:: TASK DIRECTIONS ::
Write out word for word the rows from the line containing "in the condition" through the line containing "Action: pos(34,537)", including both of those lines.

:: RECORDS TO USE ::
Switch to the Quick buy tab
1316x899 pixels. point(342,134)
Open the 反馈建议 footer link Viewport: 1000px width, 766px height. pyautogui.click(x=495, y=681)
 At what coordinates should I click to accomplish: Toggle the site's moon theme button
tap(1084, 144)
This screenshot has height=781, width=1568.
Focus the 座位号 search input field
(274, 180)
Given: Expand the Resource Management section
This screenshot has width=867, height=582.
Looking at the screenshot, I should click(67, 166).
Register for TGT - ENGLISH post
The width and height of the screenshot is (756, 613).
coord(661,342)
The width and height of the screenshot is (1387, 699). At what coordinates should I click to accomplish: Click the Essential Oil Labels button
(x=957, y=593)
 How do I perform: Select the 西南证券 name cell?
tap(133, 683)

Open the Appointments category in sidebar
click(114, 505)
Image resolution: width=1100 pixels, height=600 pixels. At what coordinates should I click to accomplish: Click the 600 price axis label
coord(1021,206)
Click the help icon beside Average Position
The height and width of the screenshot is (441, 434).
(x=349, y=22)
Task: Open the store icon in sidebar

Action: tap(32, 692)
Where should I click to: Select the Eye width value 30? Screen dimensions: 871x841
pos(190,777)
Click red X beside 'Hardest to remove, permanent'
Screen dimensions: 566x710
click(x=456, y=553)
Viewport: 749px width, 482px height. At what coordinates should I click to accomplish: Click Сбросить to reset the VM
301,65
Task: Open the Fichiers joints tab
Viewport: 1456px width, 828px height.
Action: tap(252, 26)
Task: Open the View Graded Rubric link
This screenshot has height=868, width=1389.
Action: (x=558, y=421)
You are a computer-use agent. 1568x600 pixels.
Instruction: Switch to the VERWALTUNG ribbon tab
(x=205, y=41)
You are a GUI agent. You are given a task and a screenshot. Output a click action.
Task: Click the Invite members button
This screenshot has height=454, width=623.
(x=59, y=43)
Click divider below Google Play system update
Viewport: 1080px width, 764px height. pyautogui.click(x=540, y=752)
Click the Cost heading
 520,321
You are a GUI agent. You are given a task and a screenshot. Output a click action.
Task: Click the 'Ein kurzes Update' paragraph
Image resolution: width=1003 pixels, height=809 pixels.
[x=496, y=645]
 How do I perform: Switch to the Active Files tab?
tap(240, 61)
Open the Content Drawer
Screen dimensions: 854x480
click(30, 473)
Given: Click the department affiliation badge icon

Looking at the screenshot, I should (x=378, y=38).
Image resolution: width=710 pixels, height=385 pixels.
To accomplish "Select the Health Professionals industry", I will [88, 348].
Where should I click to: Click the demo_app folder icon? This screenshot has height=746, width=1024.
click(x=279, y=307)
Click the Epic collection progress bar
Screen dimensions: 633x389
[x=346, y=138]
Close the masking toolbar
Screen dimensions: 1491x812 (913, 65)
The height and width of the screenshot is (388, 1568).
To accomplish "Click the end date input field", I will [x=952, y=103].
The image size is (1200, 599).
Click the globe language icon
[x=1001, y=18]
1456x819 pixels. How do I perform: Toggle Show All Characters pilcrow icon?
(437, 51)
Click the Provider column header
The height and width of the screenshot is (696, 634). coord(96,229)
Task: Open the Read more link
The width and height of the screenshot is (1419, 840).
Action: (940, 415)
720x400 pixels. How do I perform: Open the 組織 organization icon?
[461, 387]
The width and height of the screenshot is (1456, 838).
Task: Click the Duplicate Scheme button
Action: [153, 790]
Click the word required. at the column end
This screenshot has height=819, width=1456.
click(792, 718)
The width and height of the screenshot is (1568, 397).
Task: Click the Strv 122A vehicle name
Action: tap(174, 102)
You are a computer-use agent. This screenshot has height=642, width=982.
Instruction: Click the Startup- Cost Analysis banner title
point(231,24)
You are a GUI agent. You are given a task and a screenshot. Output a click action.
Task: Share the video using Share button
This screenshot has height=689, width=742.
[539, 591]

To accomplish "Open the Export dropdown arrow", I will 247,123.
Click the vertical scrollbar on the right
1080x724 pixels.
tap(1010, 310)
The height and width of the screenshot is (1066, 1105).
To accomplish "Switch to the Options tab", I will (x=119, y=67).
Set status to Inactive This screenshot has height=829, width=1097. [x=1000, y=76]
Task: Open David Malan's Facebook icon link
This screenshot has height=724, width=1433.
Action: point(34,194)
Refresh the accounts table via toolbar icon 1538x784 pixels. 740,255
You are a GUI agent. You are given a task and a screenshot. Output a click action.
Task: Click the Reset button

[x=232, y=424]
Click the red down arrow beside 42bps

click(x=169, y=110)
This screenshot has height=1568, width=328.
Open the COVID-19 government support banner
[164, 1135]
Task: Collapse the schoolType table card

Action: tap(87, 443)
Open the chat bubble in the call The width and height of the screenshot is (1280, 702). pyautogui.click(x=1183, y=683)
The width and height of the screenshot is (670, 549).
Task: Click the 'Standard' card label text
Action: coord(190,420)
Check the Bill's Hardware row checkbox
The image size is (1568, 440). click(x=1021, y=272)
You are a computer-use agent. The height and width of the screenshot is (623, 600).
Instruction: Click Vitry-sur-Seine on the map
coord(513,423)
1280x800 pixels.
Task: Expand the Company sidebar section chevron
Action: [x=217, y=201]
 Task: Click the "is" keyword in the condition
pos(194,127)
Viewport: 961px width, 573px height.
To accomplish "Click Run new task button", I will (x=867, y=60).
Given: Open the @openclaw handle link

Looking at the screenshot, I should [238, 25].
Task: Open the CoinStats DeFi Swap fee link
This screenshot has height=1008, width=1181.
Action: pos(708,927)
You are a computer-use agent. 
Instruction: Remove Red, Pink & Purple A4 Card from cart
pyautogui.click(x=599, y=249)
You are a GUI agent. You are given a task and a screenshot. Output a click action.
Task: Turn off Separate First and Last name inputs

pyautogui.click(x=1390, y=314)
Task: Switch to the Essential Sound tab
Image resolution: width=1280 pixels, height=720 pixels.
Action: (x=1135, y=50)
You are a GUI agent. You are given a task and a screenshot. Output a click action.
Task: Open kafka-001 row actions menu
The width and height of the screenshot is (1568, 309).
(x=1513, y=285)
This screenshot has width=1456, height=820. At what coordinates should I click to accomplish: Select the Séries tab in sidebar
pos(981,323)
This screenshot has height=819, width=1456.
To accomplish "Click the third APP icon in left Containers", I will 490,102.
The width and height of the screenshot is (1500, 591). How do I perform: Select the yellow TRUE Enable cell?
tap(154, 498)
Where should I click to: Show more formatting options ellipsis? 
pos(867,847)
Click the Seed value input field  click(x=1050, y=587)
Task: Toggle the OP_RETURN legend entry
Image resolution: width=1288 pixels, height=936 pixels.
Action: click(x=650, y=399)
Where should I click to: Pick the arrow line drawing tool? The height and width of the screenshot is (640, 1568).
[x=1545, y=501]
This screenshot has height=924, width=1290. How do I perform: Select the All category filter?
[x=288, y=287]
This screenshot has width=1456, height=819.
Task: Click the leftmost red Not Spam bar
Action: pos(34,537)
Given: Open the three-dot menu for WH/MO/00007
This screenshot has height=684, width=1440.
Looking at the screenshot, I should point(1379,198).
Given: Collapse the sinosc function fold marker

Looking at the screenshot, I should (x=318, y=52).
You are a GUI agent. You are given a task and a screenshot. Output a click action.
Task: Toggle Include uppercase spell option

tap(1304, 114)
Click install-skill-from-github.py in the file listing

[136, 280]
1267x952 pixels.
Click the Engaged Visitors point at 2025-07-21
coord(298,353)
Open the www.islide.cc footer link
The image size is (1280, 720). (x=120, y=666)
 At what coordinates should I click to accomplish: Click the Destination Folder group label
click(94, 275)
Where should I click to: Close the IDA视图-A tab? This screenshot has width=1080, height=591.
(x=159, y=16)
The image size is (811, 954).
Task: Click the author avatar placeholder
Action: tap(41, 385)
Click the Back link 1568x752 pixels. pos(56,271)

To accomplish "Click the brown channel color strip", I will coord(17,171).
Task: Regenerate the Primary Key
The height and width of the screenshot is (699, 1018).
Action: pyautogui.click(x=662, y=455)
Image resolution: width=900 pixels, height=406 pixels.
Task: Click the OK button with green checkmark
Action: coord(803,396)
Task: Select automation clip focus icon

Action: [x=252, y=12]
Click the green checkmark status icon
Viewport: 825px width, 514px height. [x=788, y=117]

:: RESULT OF THE TASK ::
 Task: Click the "is" keyword in the condition
pos(194,127)
Viewport: 961px width, 573px height.
To accomplish "Click Run new task button", I will (x=867, y=60).
Given: Open the @openclaw handle link

Looking at the screenshot, I should [238, 25].
Task: Open the CoinStats DeFi Swap fee link
This screenshot has height=1008, width=1181.
Action: pos(708,927)
You are a computer-use agent. 
Instruction: Remove Red, Pink & Purple A4 Card from cart
pyautogui.click(x=599, y=249)
You are a GUI agent. You are given a task and a screenshot. Output a click action.
Task: Turn off Separate First and Last name inputs

pyautogui.click(x=1390, y=314)
Task: Switch to the Essential Sound tab
Image resolution: width=1280 pixels, height=720 pixels.
Action: (x=1135, y=50)
You are a GUI agent. You are given a task and a screenshot. Output a click action.
Task: Open kafka-001 row actions menu
The width and height of the screenshot is (1568, 309).
(x=1513, y=285)
This screenshot has width=1456, height=820. At what coordinates should I click to accomplish: Select the Séries tab in sidebar
pos(981,323)
This screenshot has height=819, width=1456.
To accomplish "Click the third APP icon in left Containers", I will 490,102.
The width and height of the screenshot is (1500, 591). How do I perform: Select the yellow TRUE Enable cell?
tap(154, 498)
Where should I click to: Show more formatting options ellipsis? 
pos(867,847)
Click the Seed value input field  click(x=1050, y=587)
Task: Toggle the OP_RETURN legend entry
Image resolution: width=1288 pixels, height=936 pixels.
Action: click(x=650, y=399)
Where should I click to: Pick the arrow line drawing tool? The height and width of the screenshot is (640, 1568).
[x=1545, y=501]
This screenshot has height=924, width=1290. How do I perform: Select the All category filter?
[x=288, y=287]
This screenshot has width=1456, height=819.
Task: Click the leftmost red Not Spam bar
Action: pos(34,537)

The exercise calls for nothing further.